Pictures stay out. Extract the lines below from the first one through the line with "KZ (1697, 23)", both included.

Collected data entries
......
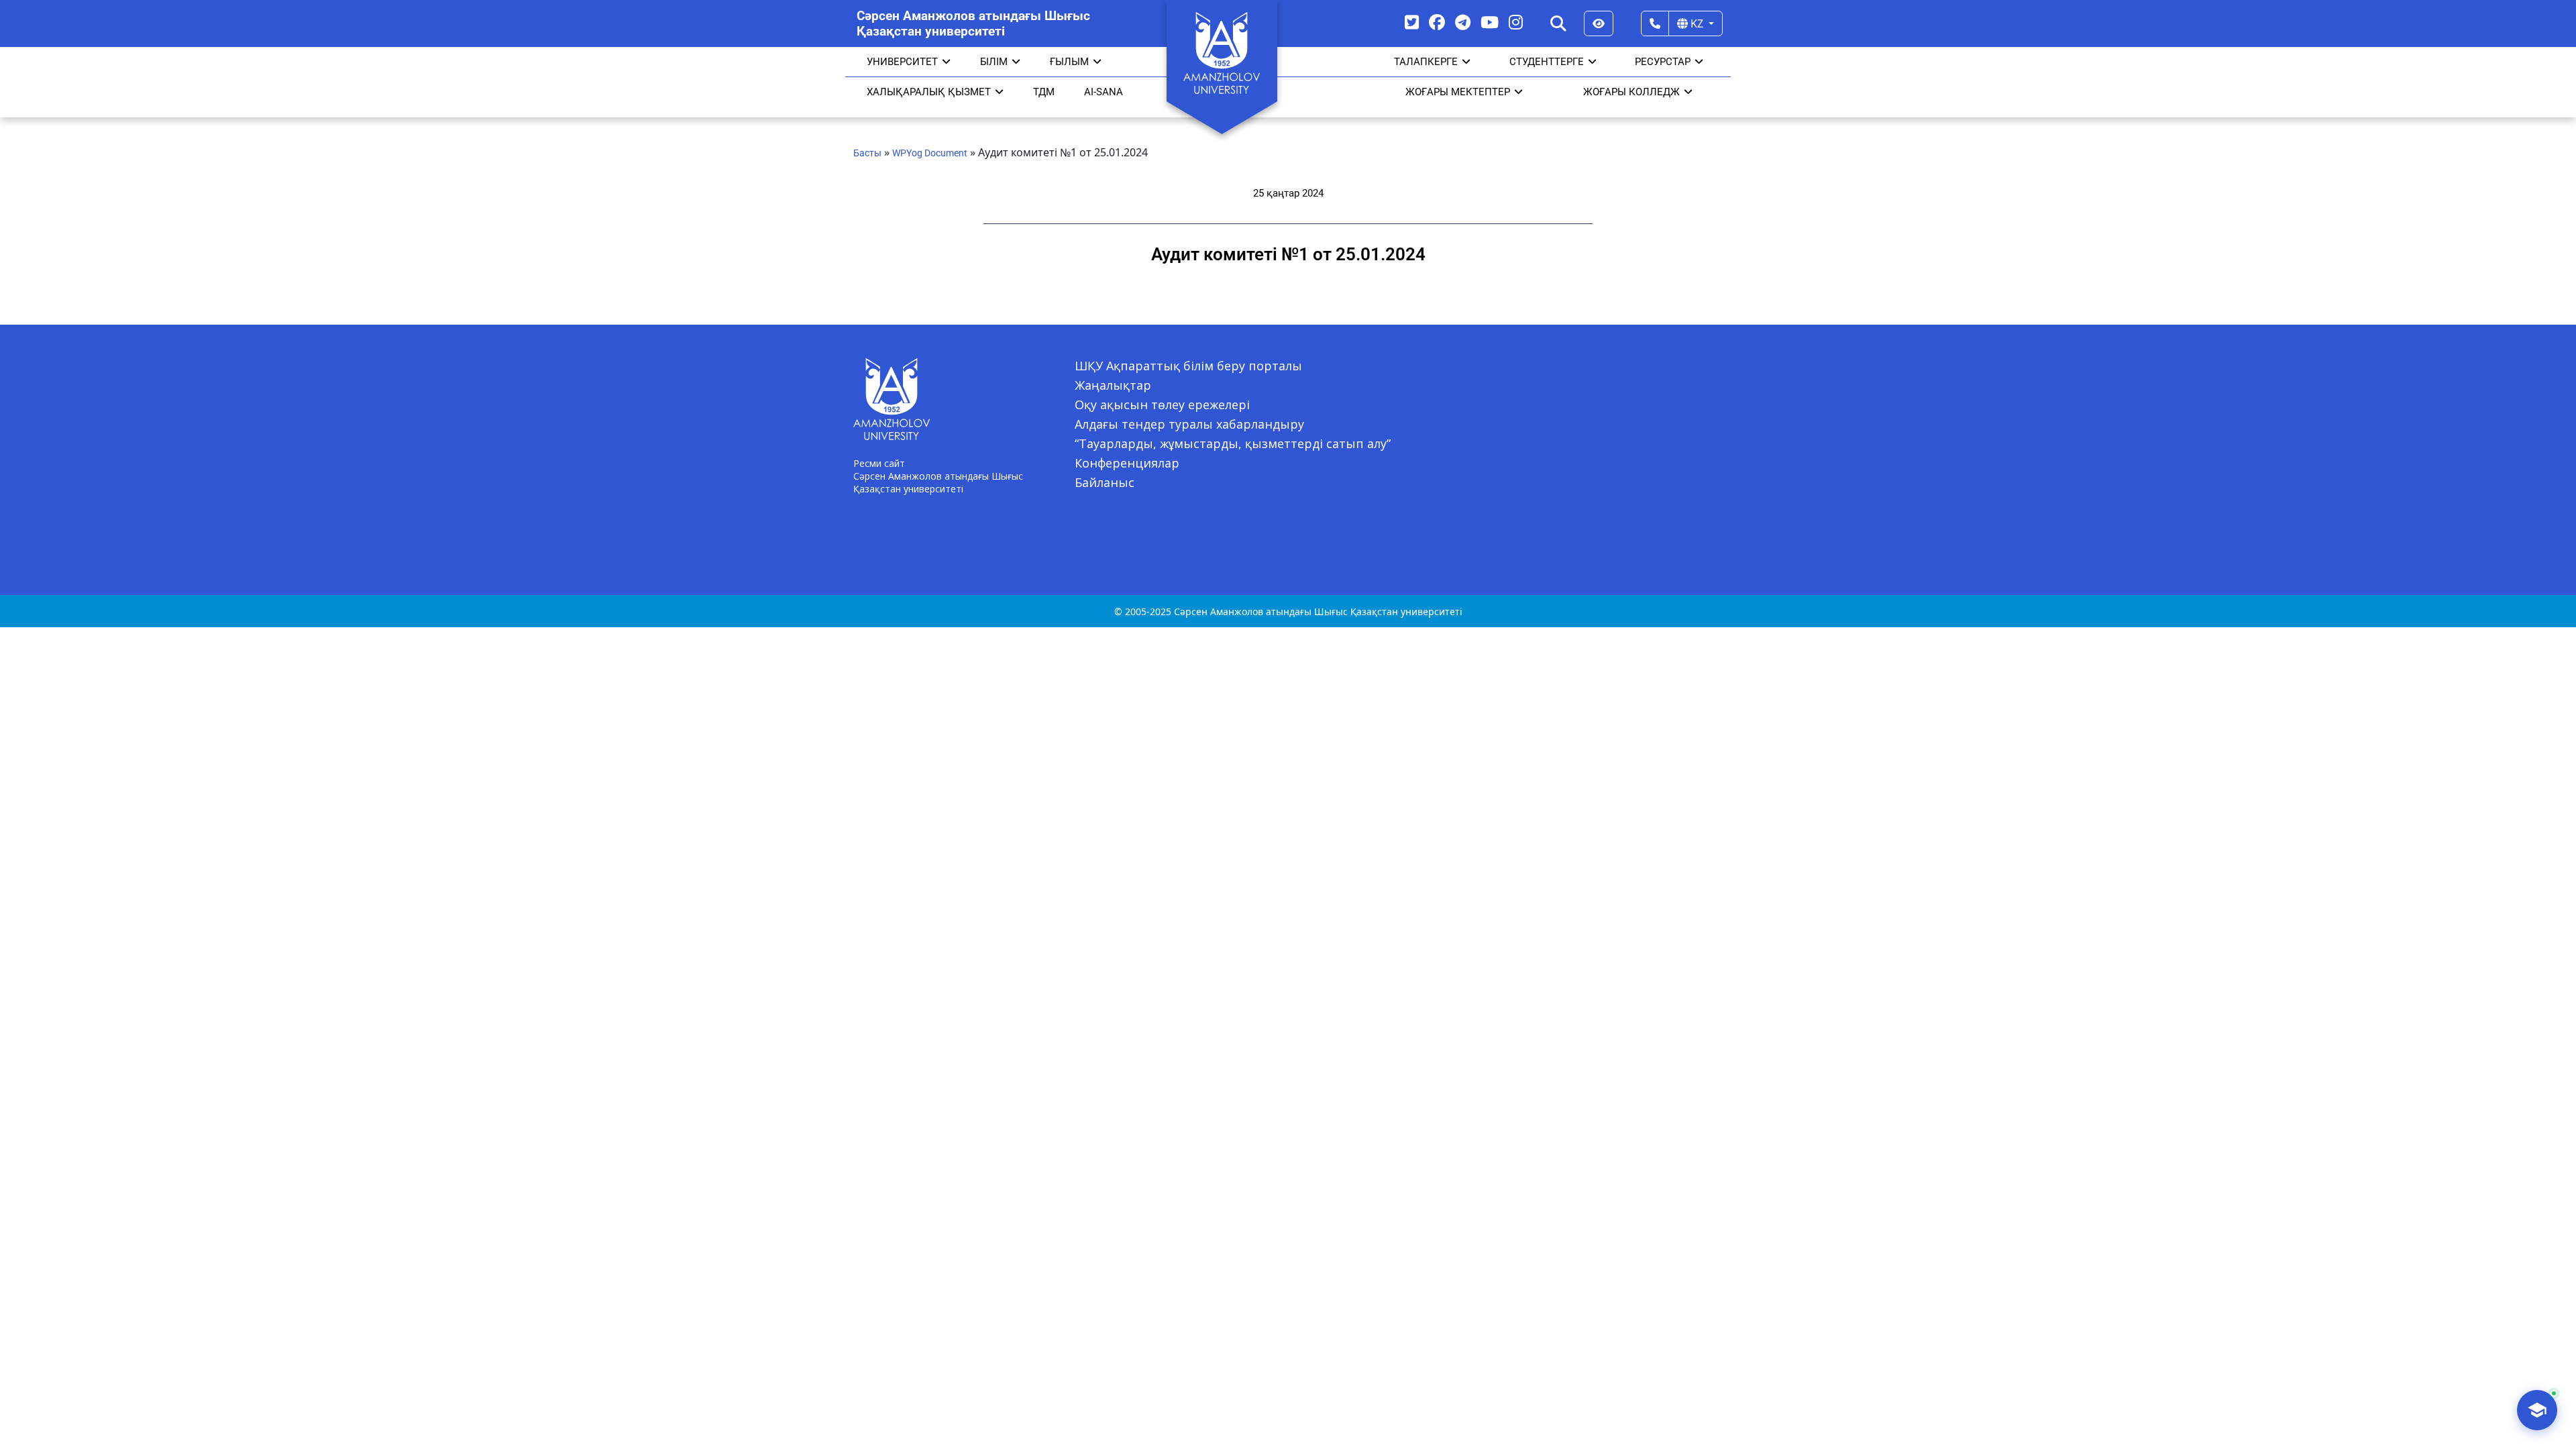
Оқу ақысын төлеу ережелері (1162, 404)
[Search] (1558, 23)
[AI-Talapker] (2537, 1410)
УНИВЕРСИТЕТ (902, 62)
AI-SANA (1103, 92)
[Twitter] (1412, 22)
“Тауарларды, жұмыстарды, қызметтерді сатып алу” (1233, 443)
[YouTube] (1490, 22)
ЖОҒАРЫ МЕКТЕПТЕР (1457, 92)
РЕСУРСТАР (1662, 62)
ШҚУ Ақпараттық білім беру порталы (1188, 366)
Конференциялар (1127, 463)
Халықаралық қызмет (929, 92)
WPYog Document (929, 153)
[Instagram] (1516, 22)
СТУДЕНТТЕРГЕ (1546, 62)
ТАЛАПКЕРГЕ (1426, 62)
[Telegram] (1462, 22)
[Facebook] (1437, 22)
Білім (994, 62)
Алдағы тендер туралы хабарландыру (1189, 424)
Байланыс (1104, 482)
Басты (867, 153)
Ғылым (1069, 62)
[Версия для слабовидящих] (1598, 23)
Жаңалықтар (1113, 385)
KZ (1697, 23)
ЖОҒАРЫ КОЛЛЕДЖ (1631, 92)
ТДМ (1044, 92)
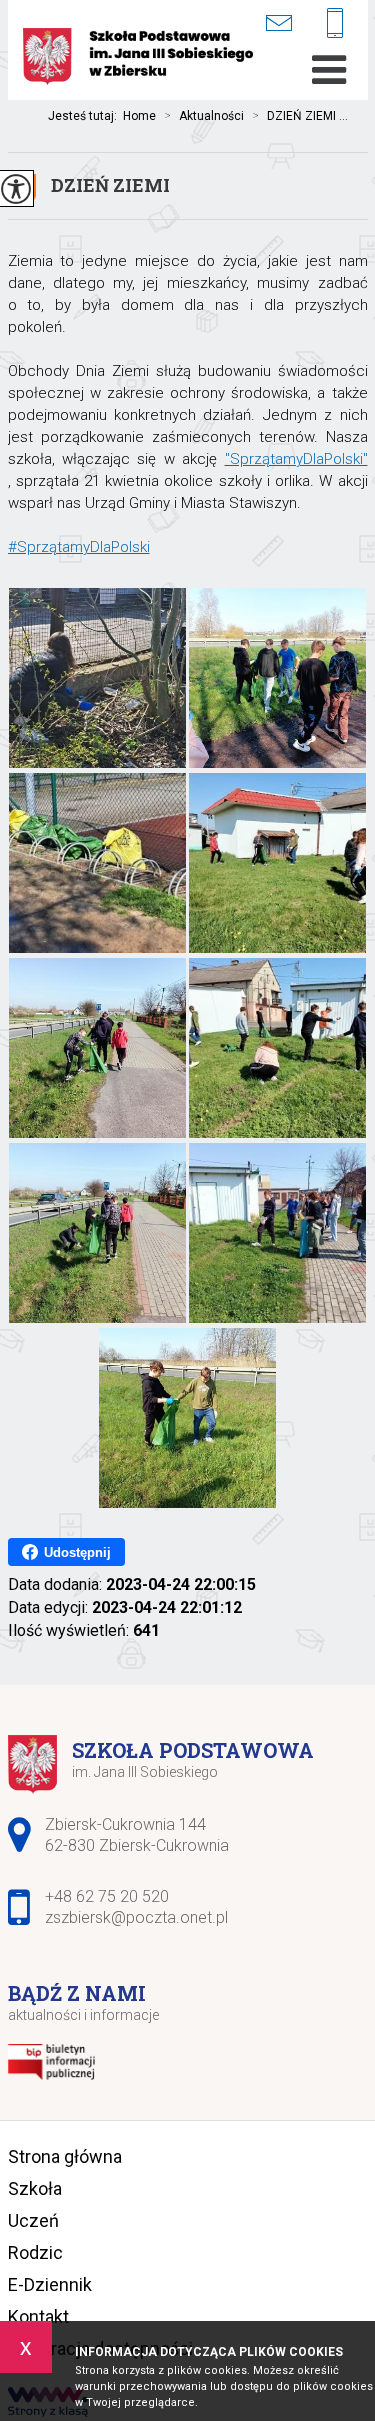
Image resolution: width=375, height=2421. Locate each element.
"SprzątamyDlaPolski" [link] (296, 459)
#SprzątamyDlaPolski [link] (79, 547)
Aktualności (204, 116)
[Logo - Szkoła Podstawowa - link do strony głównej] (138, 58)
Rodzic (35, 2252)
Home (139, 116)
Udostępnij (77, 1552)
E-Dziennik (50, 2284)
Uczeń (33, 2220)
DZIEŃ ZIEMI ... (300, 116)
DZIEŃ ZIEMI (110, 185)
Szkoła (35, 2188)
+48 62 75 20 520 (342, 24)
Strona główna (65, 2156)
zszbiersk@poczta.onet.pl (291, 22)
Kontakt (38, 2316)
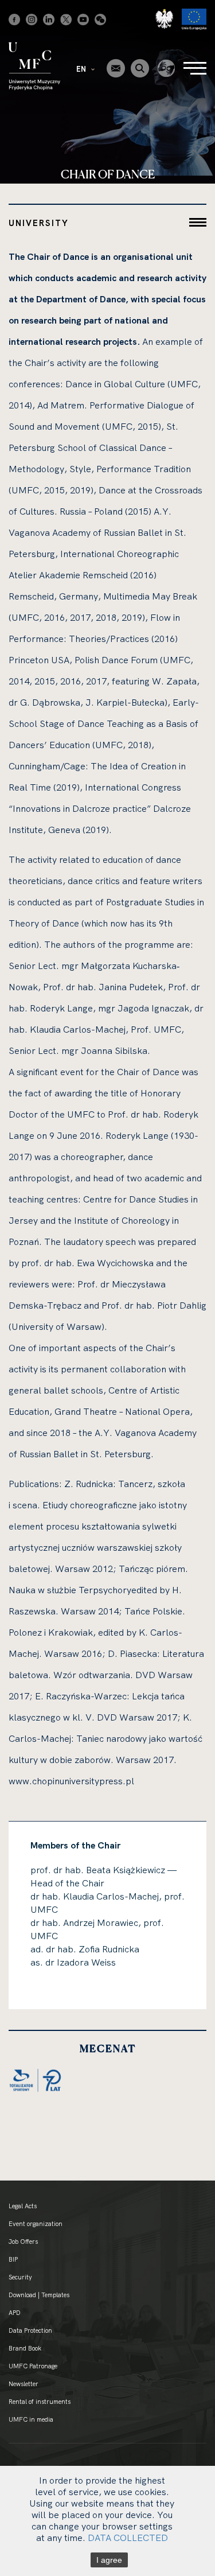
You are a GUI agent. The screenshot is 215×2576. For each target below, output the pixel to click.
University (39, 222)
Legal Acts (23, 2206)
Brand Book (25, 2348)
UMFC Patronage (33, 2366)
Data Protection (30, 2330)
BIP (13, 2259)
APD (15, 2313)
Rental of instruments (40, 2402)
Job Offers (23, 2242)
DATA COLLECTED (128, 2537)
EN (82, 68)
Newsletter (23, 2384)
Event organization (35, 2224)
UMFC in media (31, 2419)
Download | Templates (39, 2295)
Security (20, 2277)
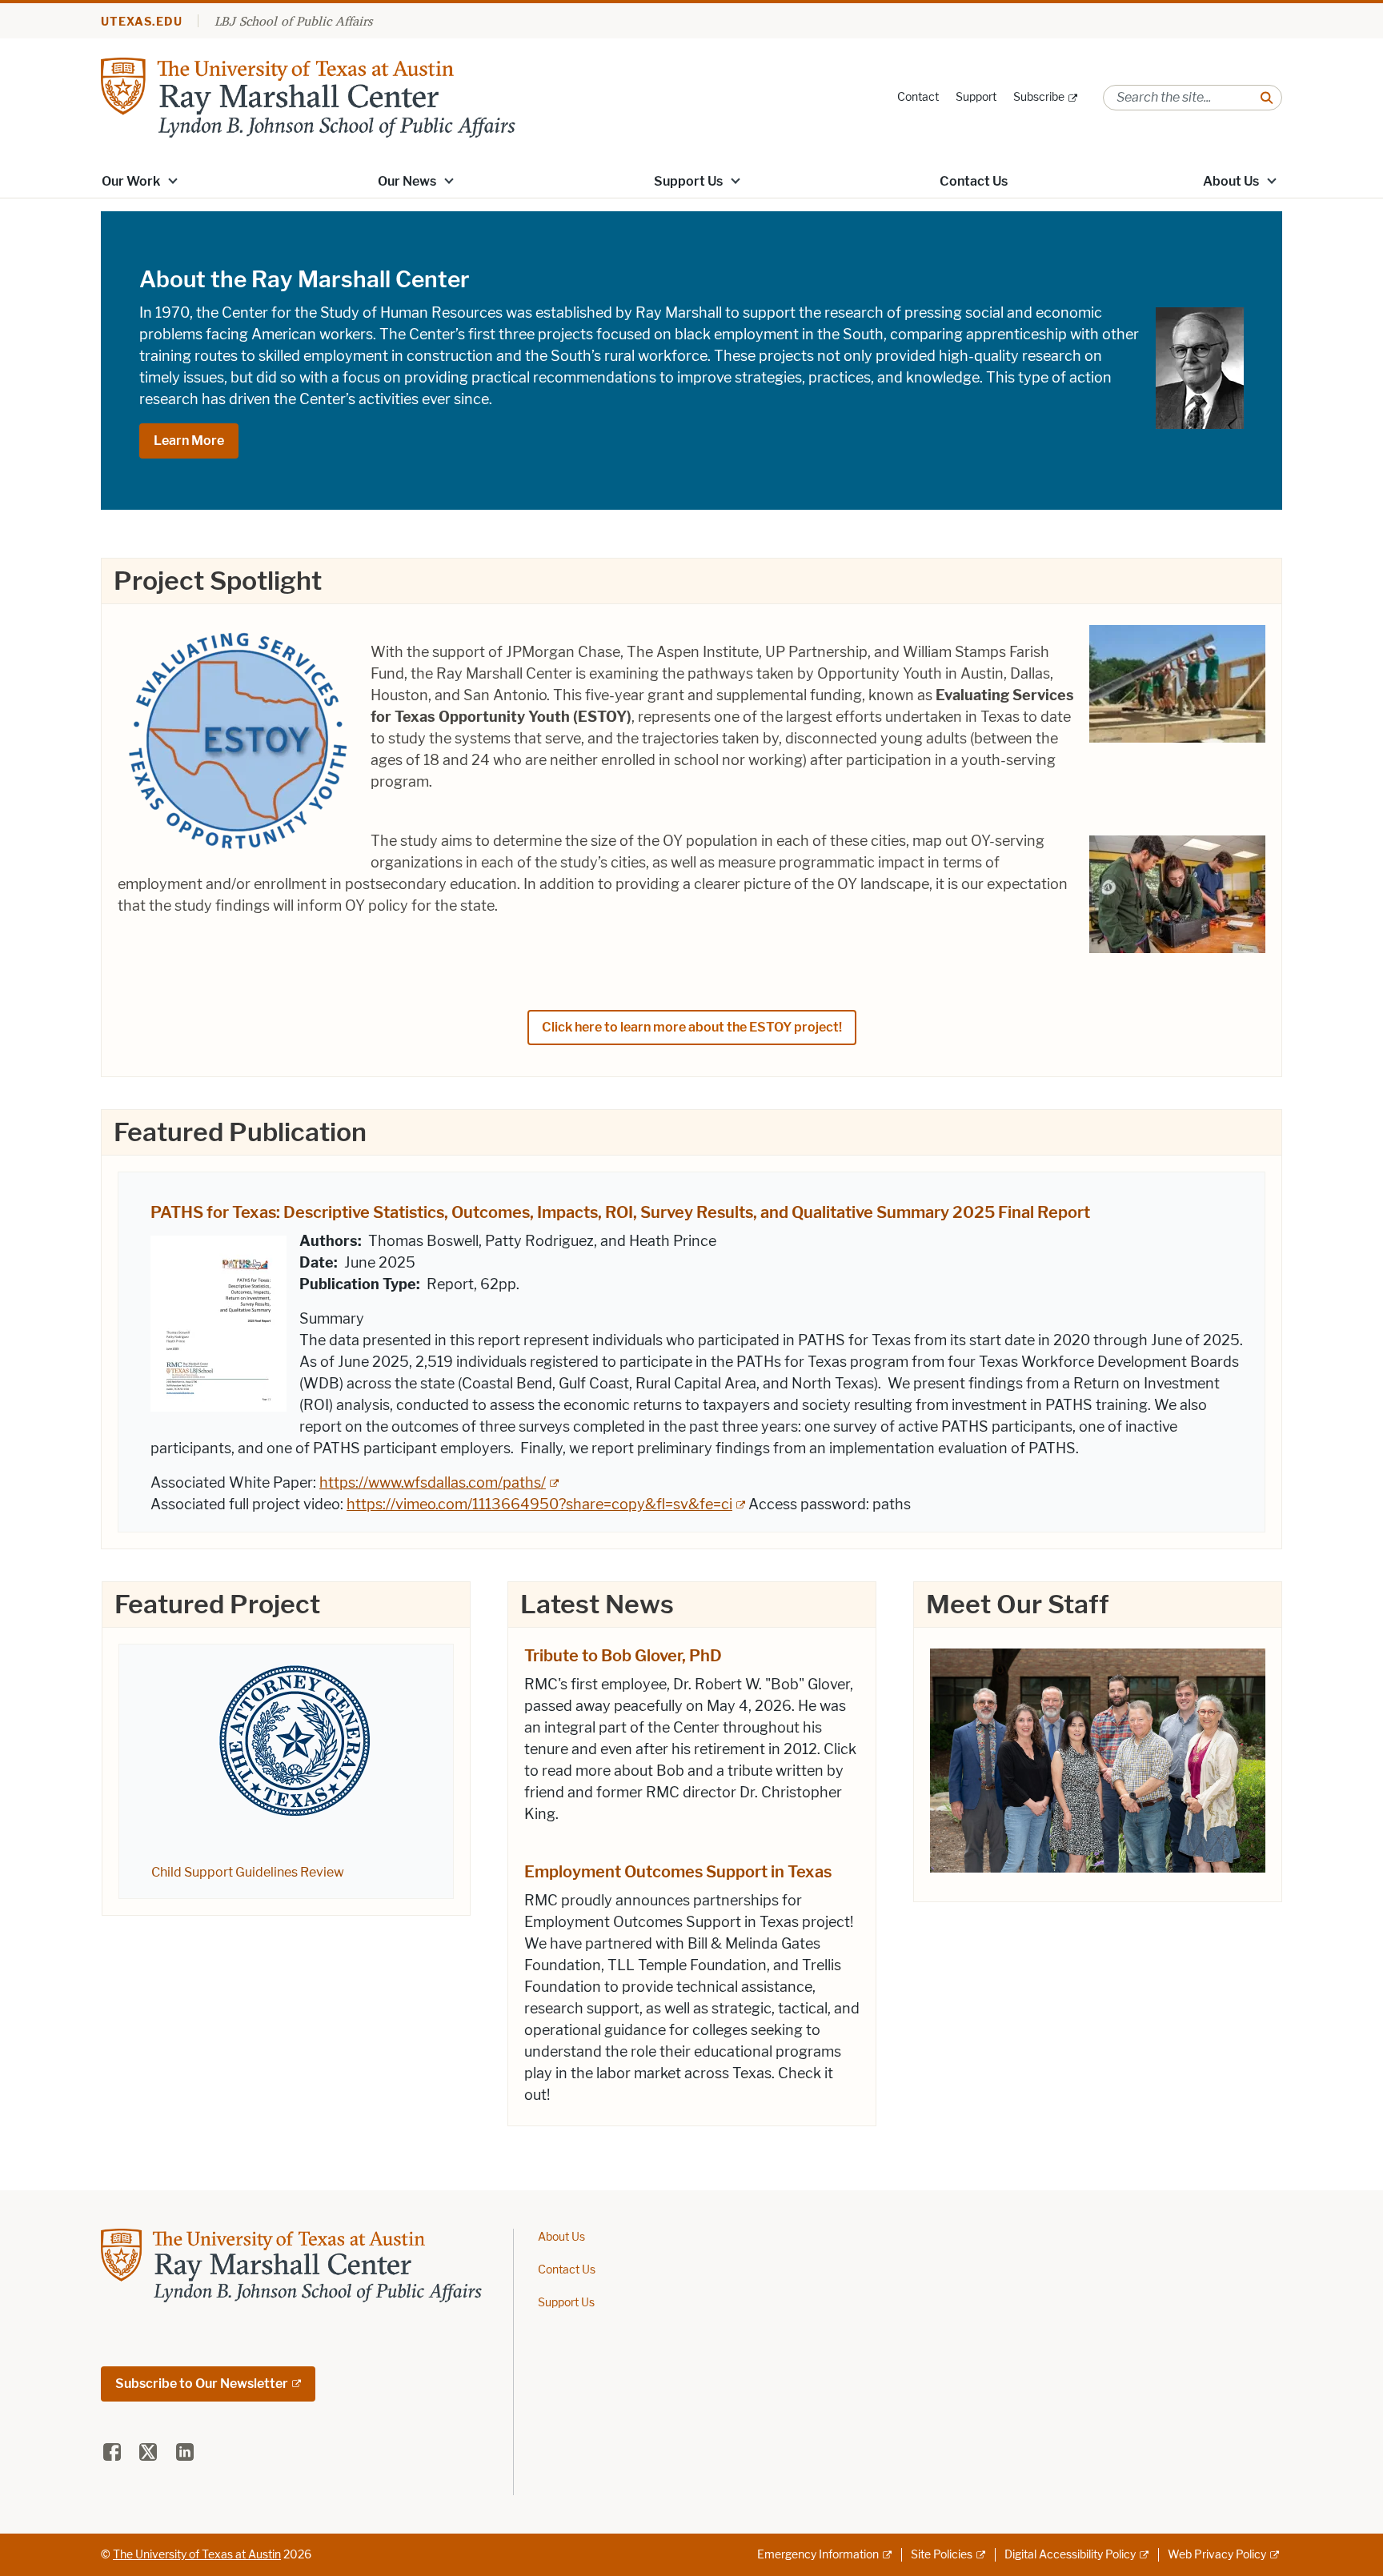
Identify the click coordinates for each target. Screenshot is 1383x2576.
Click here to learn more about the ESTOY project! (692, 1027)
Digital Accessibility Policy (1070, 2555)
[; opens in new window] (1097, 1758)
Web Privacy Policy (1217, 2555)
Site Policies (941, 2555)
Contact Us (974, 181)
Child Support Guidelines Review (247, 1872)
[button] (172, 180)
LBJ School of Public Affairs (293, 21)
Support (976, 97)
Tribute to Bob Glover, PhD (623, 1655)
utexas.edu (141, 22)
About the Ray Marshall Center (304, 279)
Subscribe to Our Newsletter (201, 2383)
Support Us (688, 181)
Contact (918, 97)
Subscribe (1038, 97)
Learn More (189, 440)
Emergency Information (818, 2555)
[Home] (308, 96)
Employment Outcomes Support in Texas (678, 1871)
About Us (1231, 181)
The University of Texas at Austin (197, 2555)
......
**ANSWER AREA:**
Оқу ақысын төлеу ережелері (1162, 404)
[Search] (1558, 23)
[AI-Talapker] (2537, 1410)
УНИВЕРСИТЕТ (902, 62)
AI-SANA (1103, 92)
[Twitter] (1412, 22)
“Тауарларды, жұмыстарды, қызметтерді сатып алу” (1233, 443)
[YouTube] (1490, 22)
ЖОҒАРЫ МЕКТЕПТЕР (1457, 92)
РЕСУРСТАР (1662, 62)
ШҚУ Ақпараттық білім беру порталы (1188, 366)
Конференциялар (1127, 463)
Халықаралық қызмет (929, 92)
WPYog Document (929, 153)
[Instagram] (1516, 22)
СТУДЕНТТЕРГЕ (1546, 62)
ТАЛАПКЕРГЕ (1426, 62)
[Telegram] (1462, 22)
[Facebook] (1437, 22)
Білім (994, 62)
Алдағы тендер туралы хабарландыру (1189, 424)
Байланыс (1104, 482)
Басты (867, 153)
Ғылым (1069, 62)
[Версия для слабовидящих] (1598, 23)
Жаңалықтар (1113, 385)
KZ (1697, 23)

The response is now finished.